The building is now wired by Verizon and Optimum for internet, and all the windows were replaced, Silberstein said, as were the lights, which are all now LED. He also replaced the boiler for the building, which was originally powered by coal, Silberstein said, and the building is now heated by gas.

Silberstein runs the building with Joe Gauci, who worked for the previous owner of the building.

When Silberstein bought the building in 1981, Gauci decided to stay on, and they have been growing old together ever since.

“Joe is the unsung here of the building,” Silberstein said. “He knows how everything is run in the building. We are like ‘The Odd Couple.’”

Silberstein is friendly with many of the tenants of the building, who not only say hello but stop to talk if they see him.

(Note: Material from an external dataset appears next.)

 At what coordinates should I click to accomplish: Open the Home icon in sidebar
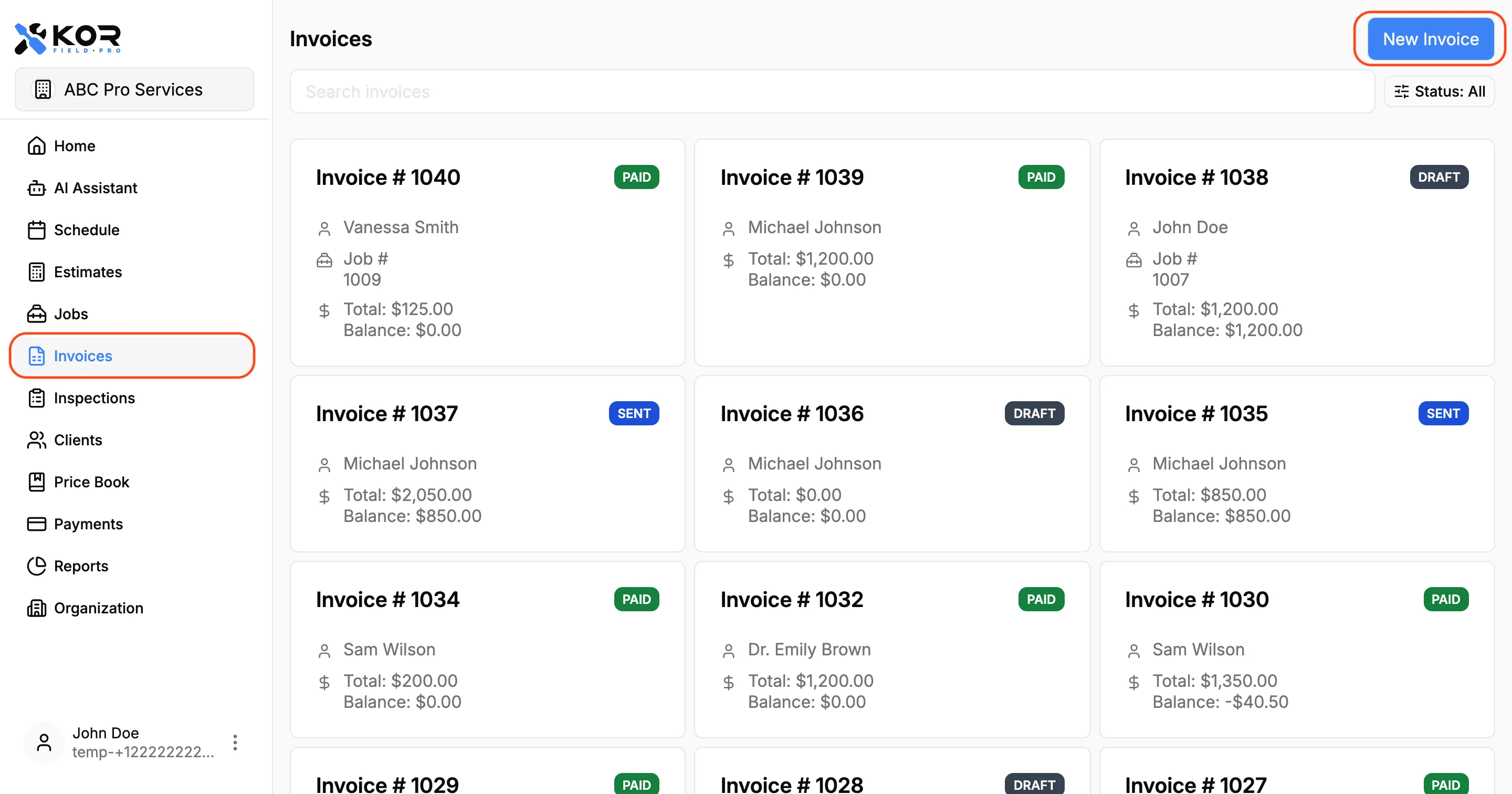36,145
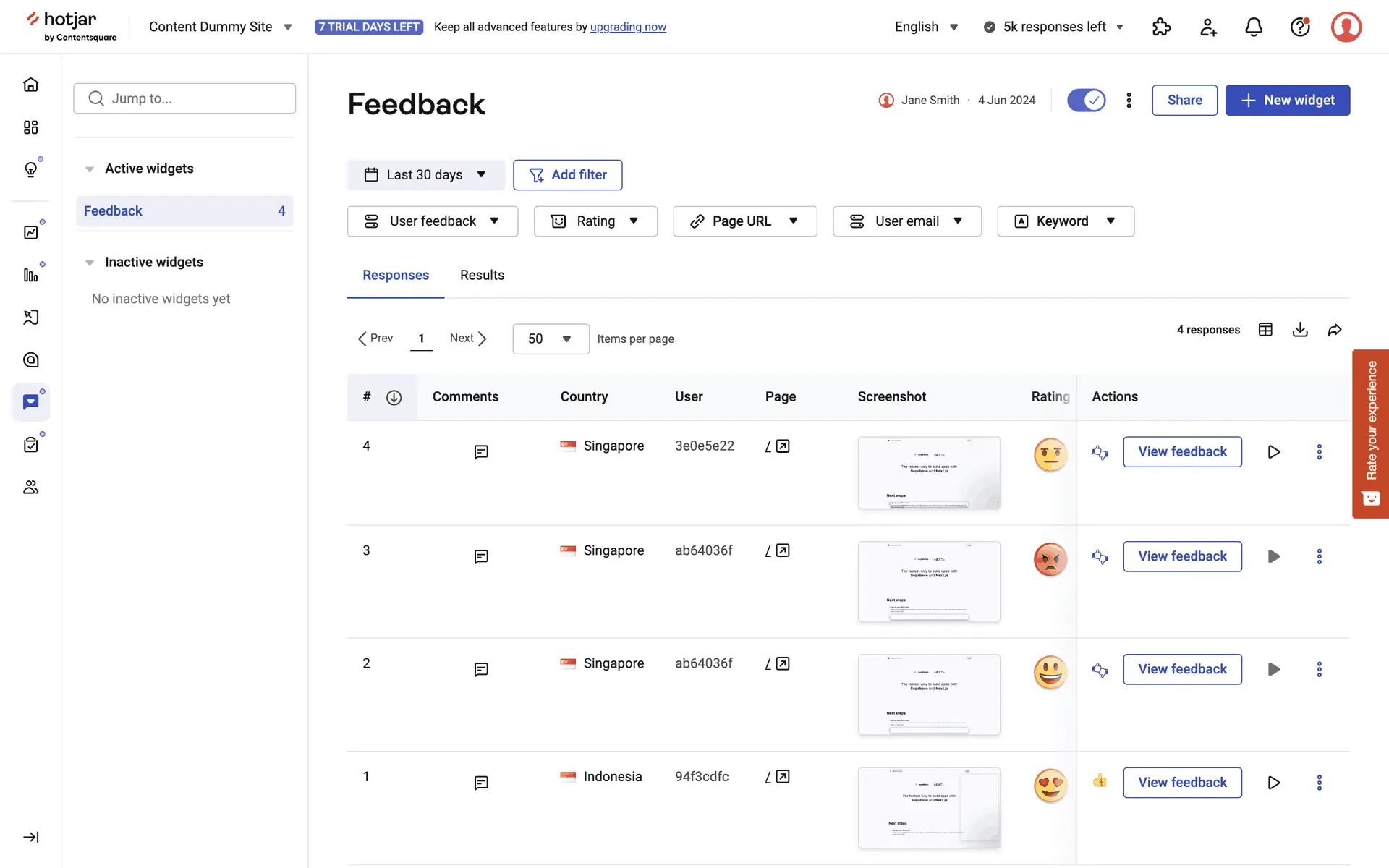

Linda Silver, president of Linda Silver Designs, a fashion boutique in the building, said she has had many landlords in the past, but that most landlords tenants don’t know well at all.

“How many landlords try to help their tenants,” Silver said.

Village of Great Neck Plaza Justice Neil Finkston is also a tenant, and said the building is a warm comfortable environment.

“The great thing is that we’re all close and we all see each other,” Finkston said. “You walk down the hallway here and it’s just a different feel.”